Now that Carnival is safely done for this year, perhaps it’s time to revisit that old debate about its economic benefits for the country, and specifically money from carnival visitors.

For a start, dump that nonsense about Carnival generating $1 billion TT.

One letter to the editor in the Trinidad express of January 4, 2023 claimed, “The economic impact through tourist spending alone is in the region of $1 billion. According to the CSO, in January and February 2020 (when Carnival was last staged), Trinidad and Tobago benefited from a total of 78,148 tourist arrivals, with the average expenditure by each visitor being $12,101, over an average stay of 12 days.”

That would indeed total $945 million, a very handy figure compared to Trinidad government expenditure of roughly $150 million a year.
But there is a problem. That is a lie.Many in Trinidad and abroad believe that. I am not one of them.

Culture minister Gadsby Dolly has said that for one year 2018 the country saw 33,873 visitors who spent an average of $9416, giving a total of $318,948,168. Government budget for Carnival was $147 million for that year.

That would mean the net income for TT would be $318 million visitor spending minus $147 million expenditure, or $171 million, a very long way from $1 billion.

Even that assumption that the 33, 873 visitors were tourists who each spent an average $9416 on hotel accommodation and entertainment, is also wrong. I believe Trinidad has no more than 5,000 hotel rooms. So where did the 28,873 others stay and how much did they spend?

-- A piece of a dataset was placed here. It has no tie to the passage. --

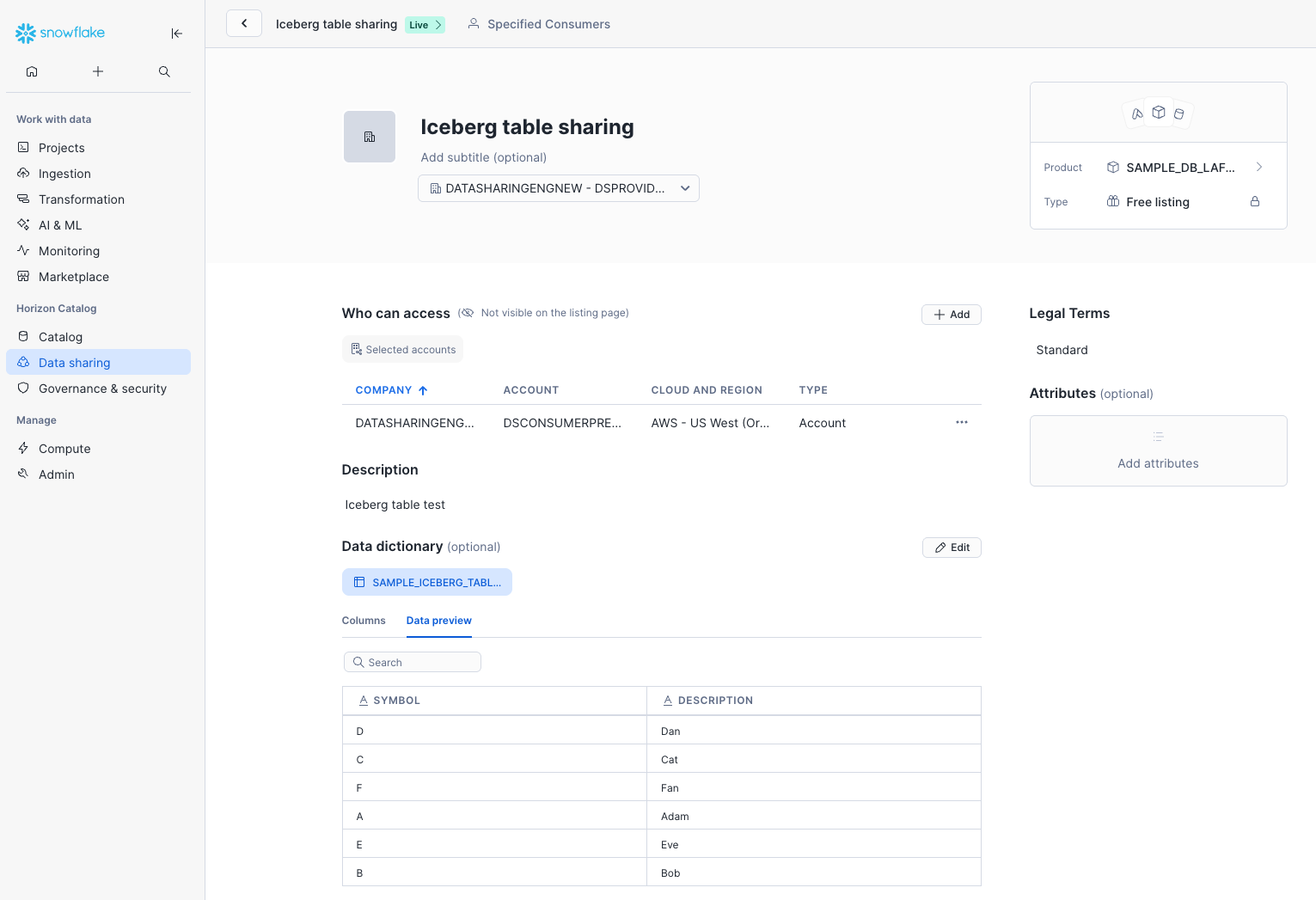This screenshot has width=1316, height=900.
Task: Click the data preview search field
Action: click(x=412, y=662)
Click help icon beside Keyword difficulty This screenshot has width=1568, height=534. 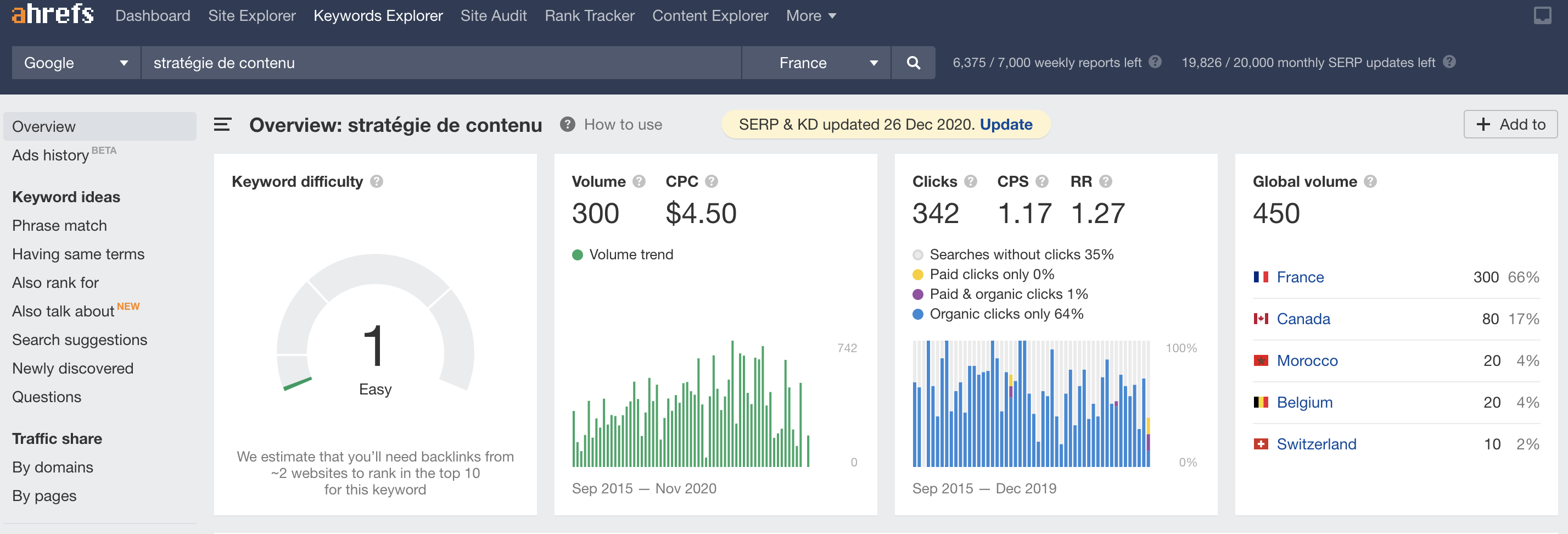[377, 181]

You get it now. They were Trinis coming home for the carnival and staying with relatives or friends. They were not spending money on hotel rooms, usually the biggest part of visitor spending or on restaurant meals or travel with taxis, which would amount to two thirds of foreign visitor spending or about $6,000 of the $9416. The Trinis returning home would spend roughly $3,000 each.

So to summarize, the visitors in the 5,000 rooms spent 5000 x 9416 or $47 million. The local Trinis 28, 873 of them spending $3,000 each would generate $86 million. Total spending for carnival that year would be the 86 million plus the 47 million or $133 million.
So if in 2018 government spending was $147 million and carnival spending by visitors in hotel and private homes was $133 million, then the country saw a net loss of $14 million. Not a $1 billion gain.

I don’t know why nobody has challenged that $1 billion fairy tale or noted that Trinidad has only 5,000 hotel rooms before. Maybe now the economists will wake up.